>> BEGIN

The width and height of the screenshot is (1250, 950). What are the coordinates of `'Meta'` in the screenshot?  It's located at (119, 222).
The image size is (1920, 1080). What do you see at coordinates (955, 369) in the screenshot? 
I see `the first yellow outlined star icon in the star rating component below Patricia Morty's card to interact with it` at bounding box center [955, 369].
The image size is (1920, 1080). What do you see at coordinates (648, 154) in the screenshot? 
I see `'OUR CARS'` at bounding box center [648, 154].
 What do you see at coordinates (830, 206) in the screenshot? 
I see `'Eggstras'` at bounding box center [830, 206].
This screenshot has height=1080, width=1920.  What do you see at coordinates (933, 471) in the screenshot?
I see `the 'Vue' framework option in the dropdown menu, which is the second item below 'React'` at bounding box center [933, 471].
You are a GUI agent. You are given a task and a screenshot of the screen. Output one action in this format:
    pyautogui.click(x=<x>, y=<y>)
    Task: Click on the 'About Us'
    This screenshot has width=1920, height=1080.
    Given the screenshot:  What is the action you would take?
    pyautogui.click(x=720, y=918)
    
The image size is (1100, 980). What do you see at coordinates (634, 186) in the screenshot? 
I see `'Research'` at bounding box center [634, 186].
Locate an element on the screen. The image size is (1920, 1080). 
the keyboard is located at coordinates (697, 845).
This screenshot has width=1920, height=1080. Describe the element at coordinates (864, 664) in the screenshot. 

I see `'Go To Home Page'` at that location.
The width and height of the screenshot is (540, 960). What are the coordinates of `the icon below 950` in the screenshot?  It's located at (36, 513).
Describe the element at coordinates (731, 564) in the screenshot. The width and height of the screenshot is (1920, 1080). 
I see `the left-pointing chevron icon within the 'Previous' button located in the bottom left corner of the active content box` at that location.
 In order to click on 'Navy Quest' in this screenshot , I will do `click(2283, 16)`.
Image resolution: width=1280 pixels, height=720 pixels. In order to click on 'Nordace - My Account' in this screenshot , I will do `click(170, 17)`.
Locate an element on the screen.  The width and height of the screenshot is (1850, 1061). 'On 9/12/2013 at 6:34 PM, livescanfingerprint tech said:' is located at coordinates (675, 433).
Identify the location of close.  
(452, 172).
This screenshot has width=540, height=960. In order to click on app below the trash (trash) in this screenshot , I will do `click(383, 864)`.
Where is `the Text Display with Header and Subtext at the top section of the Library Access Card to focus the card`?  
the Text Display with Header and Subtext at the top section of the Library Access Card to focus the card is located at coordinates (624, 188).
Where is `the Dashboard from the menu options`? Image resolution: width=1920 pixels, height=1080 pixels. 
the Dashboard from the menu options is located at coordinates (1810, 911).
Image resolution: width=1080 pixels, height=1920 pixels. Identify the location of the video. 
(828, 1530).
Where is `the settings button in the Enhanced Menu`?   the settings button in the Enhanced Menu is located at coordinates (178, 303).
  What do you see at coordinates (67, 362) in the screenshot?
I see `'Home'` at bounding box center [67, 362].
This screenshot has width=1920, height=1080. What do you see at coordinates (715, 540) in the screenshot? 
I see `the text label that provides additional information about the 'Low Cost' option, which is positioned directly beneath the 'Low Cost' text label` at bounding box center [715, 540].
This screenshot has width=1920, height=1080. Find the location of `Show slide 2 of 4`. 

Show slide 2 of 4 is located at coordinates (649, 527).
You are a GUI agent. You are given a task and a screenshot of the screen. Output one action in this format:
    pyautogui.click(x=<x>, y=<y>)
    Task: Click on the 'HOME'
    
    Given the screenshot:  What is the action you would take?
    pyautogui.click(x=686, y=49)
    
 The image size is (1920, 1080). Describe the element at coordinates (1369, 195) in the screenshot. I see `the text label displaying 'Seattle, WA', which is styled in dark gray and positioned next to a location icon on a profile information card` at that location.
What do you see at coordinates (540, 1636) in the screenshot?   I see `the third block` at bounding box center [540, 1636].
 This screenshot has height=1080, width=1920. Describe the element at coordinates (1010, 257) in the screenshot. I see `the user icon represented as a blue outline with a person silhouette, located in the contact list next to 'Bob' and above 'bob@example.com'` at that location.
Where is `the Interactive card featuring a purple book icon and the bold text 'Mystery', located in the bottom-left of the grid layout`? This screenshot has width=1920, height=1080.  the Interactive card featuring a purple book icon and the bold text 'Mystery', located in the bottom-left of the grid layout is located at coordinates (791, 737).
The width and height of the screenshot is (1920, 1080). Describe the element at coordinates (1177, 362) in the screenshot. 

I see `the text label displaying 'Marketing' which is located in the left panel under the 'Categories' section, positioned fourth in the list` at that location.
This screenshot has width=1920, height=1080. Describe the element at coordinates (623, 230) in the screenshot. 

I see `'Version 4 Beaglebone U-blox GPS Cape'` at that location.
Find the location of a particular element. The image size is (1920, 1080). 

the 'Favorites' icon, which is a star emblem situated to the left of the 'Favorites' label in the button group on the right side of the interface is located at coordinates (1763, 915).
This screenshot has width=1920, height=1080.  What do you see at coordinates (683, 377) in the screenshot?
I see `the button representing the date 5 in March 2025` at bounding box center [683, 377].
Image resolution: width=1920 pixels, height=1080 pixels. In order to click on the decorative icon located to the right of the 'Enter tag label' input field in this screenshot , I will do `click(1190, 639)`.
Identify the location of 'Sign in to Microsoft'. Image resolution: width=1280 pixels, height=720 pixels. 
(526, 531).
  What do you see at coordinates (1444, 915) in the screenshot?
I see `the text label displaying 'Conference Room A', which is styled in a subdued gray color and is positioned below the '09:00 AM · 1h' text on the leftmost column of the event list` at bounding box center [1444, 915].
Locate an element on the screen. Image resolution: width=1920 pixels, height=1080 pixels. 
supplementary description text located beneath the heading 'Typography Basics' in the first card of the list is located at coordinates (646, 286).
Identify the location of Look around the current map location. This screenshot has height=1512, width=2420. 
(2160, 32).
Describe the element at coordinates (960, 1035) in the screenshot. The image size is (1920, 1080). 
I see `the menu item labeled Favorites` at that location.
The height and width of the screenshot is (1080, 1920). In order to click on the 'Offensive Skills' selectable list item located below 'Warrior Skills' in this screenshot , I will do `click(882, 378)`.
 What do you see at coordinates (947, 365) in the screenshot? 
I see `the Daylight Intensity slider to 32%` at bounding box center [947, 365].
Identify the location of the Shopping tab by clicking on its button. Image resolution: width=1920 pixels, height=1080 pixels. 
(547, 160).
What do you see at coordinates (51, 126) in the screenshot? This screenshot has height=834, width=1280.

>> END

SHORT TASK ->
Please rescale the material starting at the line containing "In order to click on 'Navy" and ending at the line containing "Image resolution: width=1280 pixels, height=720 pixels. In", and reproduce only those lines in full, requests included. Multiply every click coordinate in the answers by 0.35 and round to whole numbers, with halves rounded up.

EXERCISE OUTPUT ->
 In order to click on 'Navy Quest' in this screenshot , I will do `click(799, 6)`.
Image resolution: width=1280 pixels, height=720 pixels. In order to click on 'Nordace - My Account' in this screenshot , I will do `click(60, 6)`.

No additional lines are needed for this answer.